During the tour of company headquarters Doughtery showed the delegation maps of Roadstar’s wireless “ring” of sites that relay backbone bandwidth from national providers in Ashburn such as Equinix and Savvis. That transmitted bandwidth serves scores of neighborhood sites throughout Loudoun County. These local sites serve a small area, allowing users consistency in speed and connect ability. Also important, he told the Algerian delegation is to pick the most efficient frequency for the geographic need. If an area is free of trees or other obstructions then higher frequency licensed or unlicensed frequencies can be utilized to provide higher speeds and service more users.
Dougherty also said it was very important to not only use small cells, but also different channels when you locate sites near each other.
While several of the group spoke some English, the Department of Commerce provided French-speaking interpreters for questions. The Algerians were especially impressed with the distances Dougherty was able to use the equipment. Where he said seven to ten miles was about average for some cells, several delegation members said they were fortunate to get several hundred meters with the same type of transmitters.
They told Dougherty that the prime method of wireless data delivery depended on cell phone frequencies in Algeria, but they found this method was not very fast and extremely expensive to expand to serve larger areas. A key difference between Algeria and the United States is here many companies such as Roadstar are able to serve by utilizing unlicensed frequencies. Algeria requires government licenses to use frequencies. One member said it was just a few hundred dollars per channel and Doughtery said that here, it took millions of dollars to buy bandwidth during government auctions and small businesses could not afford those costs.
The panel interrupted from time-to-time with questions about equipment size and cost, including how many towers are needed, and what frequencies work best. Dougherty said that equipment size and cost keeps coming down and that as Roadstar beings newer technology online, the former equipment used for such things as backbone transmission in the past sees utilization down the line to increase efficiencies of the entire network.
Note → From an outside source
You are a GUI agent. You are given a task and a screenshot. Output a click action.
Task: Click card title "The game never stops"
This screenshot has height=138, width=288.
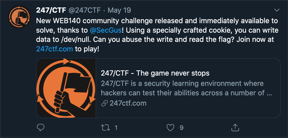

He said that towers are not always needed and pointed to the fact that while Roadstar uses some a few of them, many of the company’s radios are mounted on high rooftops such as the new Lerner building on Rt. 28 and 7, silos, barns, etc–wherever it is feasible to serve customers.
The Roadstar CEO also explained that different frequencies perform better when trying to serve problem areas such as forested subdivisions. He also said that if the FCC releases some of the frequencies now utilized by broadcast television when that service goes completely digital in a couple of years wireless broadband could be distributed more widely and at less cost to consumers.
Dougherty then passed around examples of the equipment in use by Roadstar including antennas and radios. He emphasized that today’s equipment usually has the radio electronics built into the antenna and it is just a matter of attaching category 5 or 6 Ethernet cabling to the antenna and then into a user’s computer system.
He also touched on new technologies such as “GigE” which allows wireless broadband to offer speeds rivaling fiber optic cable. He said a new service now testing could offer 1,000 megabits of service to businesses if they need it.
As part of the tour, he took the delegation to a multi-use former AT&T tower just outside Leesburg. The tower was festooned with huge cellular telephone antennae from several companies. During the trip, technicians from Nextel were climbing the tower installing new equipment.
He pointed to several small antennas on the side of the tower about the size of an encyclopedia as well as a small round antenna that is part of Roadstar’s backbone. The Algerian delegation members said the antennas were almost invisible. Later, he took the members inside a large building that once housed AT&T’s long-distance radio equipment. He indicated two small cabinets that housed Roadstar’s equipment, saying that was all the space he needed.
Roadstar has also been visited by delegations from French telecom agencies in 2005, Greek telecom regulators in 2006 and a group from Armenia last month .The company also made headlines when then Chairman of the FCC, Michael Powell and a group visited the company in 2003. Powell praised Roadstar at that time and said that it could serve as an entrepreneurial blueprint for others who might be considering providing wireless broadband.
Dougherty said he is pleased the FCC continues to send delegations to Loudoun and Roadstar because it provides an opportunity for exposure to the county’s vitality and possibility for locating business from their respective nations here.